**The problem**
Whenever "will" occurs in a line of the material, list that line.

**Data for this task**

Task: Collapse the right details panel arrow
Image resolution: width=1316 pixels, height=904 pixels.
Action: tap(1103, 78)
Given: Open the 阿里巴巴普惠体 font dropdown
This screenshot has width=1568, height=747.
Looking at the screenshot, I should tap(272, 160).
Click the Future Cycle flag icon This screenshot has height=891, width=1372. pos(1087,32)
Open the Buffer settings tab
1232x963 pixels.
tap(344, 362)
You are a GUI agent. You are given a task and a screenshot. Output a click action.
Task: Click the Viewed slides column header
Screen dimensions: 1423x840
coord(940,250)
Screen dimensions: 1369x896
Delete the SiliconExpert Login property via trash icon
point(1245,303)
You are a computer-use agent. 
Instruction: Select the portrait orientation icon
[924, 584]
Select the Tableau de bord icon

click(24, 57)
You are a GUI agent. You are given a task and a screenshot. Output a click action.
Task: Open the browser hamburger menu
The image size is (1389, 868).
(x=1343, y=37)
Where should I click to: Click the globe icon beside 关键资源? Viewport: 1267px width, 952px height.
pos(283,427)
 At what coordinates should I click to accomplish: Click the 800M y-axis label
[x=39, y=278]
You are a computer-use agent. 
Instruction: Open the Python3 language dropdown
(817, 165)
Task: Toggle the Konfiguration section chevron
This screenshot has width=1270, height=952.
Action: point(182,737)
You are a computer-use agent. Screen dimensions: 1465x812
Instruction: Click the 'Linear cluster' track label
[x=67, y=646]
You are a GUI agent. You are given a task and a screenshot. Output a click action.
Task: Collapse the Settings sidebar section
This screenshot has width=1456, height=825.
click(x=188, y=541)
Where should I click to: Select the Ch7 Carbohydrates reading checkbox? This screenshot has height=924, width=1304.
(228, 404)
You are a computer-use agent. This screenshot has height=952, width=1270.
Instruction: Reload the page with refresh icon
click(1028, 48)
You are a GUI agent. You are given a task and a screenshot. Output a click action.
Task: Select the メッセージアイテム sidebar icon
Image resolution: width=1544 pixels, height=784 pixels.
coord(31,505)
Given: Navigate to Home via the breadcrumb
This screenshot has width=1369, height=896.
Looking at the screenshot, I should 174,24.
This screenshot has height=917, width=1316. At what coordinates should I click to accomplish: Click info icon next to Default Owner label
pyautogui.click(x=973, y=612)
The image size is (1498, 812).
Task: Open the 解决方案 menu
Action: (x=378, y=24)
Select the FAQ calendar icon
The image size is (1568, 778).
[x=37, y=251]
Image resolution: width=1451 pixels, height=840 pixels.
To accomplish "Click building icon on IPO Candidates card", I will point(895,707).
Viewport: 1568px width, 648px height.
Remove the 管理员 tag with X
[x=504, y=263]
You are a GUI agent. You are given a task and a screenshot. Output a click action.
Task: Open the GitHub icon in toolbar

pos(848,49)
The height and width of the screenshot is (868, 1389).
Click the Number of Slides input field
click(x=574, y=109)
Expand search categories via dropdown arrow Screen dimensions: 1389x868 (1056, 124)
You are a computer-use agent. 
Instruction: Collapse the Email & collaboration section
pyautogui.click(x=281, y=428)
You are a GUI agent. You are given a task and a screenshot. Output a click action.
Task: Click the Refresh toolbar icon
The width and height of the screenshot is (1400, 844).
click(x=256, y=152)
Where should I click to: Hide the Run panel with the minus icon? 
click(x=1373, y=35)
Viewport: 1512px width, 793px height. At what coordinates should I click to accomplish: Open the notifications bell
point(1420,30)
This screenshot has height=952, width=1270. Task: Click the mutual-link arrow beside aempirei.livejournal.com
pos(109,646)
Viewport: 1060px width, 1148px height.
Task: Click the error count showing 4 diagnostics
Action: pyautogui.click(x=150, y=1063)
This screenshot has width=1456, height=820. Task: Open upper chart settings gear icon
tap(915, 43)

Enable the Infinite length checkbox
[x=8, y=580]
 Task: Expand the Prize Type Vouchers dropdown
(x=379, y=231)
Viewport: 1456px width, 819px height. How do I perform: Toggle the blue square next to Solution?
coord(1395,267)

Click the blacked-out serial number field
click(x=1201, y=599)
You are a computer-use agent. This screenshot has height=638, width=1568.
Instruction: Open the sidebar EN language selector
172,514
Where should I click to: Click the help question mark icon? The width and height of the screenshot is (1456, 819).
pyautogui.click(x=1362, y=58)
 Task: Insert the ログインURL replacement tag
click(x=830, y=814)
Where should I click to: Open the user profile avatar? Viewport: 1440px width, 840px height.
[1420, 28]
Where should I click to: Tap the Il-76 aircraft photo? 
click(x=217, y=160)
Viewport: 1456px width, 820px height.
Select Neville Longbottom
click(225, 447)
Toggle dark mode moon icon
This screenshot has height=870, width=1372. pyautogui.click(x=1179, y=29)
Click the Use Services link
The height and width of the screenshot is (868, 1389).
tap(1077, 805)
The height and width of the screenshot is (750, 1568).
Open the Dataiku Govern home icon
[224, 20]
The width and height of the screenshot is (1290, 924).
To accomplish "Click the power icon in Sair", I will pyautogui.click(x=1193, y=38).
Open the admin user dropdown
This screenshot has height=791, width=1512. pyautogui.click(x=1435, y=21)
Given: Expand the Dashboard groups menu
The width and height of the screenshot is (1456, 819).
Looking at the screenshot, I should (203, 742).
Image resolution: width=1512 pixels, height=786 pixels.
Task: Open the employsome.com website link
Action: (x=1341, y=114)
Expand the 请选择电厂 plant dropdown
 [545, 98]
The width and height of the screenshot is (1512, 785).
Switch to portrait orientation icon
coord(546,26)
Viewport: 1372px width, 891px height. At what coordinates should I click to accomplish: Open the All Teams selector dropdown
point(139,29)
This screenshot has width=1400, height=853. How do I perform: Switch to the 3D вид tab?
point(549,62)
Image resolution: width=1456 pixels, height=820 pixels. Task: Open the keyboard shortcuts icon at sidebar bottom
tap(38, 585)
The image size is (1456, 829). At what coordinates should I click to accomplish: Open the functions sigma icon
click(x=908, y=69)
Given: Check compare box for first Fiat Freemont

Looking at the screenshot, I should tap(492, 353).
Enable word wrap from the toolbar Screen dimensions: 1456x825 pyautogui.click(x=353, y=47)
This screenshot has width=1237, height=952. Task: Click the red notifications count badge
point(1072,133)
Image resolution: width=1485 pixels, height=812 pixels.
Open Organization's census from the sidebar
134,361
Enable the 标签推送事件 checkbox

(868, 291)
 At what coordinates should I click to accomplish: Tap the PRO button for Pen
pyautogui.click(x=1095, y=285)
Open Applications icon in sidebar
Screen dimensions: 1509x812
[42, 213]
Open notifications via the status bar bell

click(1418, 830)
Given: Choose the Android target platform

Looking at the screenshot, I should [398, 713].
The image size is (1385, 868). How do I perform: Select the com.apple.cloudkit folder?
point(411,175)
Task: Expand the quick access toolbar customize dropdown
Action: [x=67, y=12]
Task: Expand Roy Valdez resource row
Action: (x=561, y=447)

**Response**
To accomplish "Click building icon on IPO Candidates card", I will point(895,707).
To accomplish "Click the power icon in Sair", I will pyautogui.click(x=1193, y=38).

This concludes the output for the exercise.